According to court records, Foster had Sequoia designate his brother-in-law, J. David Philpot, as its exclusive agent in Louisiana.
Then Louisiana Elections Commissioner Jerry Fowler declared Philpot the sole source of a certain type of voting machine, allowing them to circumvent the state's bidding laws and inflate the prices of the machines.
Foster and Philpot also arranged to sell counters for voting machines at inflated costs, according to court records.
Money was funneled to Fowler in kickbacks, and court records indicate Foster played in role in passing along the cash.
On at least five occasions, Philpot handed Foster manila envelopes with $20,000 or $40,000 of kickback cash to give to another person involved in the scandal, Philpot says in court documents.
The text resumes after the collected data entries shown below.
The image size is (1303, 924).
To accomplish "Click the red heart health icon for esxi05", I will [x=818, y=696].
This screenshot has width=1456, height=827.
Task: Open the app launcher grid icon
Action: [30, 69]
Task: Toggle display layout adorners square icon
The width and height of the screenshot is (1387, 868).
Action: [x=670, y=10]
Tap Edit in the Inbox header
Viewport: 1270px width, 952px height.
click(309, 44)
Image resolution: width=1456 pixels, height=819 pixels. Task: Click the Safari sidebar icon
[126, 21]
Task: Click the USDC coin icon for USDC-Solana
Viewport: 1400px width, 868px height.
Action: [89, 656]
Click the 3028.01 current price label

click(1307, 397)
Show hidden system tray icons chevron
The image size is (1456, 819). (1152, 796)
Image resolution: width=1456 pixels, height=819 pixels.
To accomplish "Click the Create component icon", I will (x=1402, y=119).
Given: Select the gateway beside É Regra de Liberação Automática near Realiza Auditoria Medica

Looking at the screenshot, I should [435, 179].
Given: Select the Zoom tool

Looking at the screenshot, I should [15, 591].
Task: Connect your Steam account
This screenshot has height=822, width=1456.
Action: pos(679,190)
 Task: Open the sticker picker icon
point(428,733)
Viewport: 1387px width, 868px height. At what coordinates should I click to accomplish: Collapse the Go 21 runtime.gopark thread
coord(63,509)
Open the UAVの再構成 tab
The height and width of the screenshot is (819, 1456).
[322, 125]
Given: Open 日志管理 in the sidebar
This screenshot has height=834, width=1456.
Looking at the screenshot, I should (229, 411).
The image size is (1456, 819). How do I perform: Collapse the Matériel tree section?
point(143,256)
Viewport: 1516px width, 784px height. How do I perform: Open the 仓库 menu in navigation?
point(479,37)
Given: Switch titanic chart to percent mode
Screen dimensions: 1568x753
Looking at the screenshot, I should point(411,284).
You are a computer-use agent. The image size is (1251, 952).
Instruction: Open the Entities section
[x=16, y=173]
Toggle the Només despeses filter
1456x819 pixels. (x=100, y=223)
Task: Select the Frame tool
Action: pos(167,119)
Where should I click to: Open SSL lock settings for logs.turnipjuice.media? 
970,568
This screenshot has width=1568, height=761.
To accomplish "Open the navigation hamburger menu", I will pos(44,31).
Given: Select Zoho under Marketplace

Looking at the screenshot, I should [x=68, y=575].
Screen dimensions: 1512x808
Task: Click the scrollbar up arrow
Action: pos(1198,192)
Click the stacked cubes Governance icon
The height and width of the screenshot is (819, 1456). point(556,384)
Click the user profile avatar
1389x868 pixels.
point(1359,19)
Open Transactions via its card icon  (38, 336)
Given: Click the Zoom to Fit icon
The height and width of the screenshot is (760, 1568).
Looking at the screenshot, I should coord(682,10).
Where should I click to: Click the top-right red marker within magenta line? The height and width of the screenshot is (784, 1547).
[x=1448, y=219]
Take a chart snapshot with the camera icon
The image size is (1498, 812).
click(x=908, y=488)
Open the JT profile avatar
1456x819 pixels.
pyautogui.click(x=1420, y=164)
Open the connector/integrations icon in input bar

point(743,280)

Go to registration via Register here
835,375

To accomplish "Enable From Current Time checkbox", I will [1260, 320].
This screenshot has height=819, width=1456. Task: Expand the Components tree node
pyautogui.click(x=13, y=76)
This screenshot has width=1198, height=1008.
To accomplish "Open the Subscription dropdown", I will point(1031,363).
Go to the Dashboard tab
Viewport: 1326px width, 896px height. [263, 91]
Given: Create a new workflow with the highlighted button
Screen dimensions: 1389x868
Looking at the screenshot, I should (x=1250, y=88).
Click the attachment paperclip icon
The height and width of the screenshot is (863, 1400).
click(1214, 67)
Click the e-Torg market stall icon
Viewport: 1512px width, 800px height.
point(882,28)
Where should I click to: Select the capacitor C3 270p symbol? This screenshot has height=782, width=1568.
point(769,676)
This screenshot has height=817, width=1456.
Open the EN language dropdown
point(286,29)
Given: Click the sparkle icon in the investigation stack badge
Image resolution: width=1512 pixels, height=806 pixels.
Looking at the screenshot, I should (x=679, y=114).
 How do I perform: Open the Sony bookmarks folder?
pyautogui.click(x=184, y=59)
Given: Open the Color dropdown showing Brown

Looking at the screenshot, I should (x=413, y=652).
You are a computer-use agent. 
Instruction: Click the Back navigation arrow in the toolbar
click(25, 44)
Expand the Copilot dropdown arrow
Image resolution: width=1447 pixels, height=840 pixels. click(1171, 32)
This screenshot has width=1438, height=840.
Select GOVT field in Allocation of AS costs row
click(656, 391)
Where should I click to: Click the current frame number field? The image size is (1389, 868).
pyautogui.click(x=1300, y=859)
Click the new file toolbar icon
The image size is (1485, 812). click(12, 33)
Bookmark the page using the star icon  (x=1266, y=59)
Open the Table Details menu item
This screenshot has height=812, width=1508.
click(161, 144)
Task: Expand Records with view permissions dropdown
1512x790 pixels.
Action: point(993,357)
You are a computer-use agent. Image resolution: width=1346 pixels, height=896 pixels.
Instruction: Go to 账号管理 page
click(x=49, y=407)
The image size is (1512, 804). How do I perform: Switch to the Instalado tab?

Also, Fowler told prosecutors that Foster would put cash kickbacks in a desk drawer for him.
Foster's Baton Rouge lawyer, Karl Koch, said the case against his client is built on statements by admitted criminals. "My investigation of the charges reveals he hasn't done a thing in the world wrong," he said.
Foster didn't know what was in the sealed envelopes he brought to Louisiana for his brother-in-law, who was in Birmingham, Ala., Koch said. "Phil wasn't handed bundles of cash or wads of cash," Koch said.
Nor was Foster in a position to get his brother-in-law named as a company agent, Koch said.
Both Foster and Sequoia have fully cooperated with the investigation, Koch said. The company has not been implicated.
Sequoia CEO Peter Cosgrove said the company has nothing to hide. The company assumed, he said, that Pinellas officials were aware of Foster's legal problems, which he said were "well, well known."
The company has not removed Foster from his responsibilities as Sequoia's southeastern vice president, Cosgrove said, because it doesn't believe he has done anything wrong.
"We will not put down an innocent man," he said.
However, if Pinellas prefers, Sequoia will withdraw him from the project, Cosgrove said. He added that the charges should not affect the county's decision about the purchase of the new voting equipment. All the reasons that Pinellas officials intended to buy the system remain, he said.
"None of those reasons have changed," Cosgrove said. "A personal situation involving one of our employees shouldn't change their minds."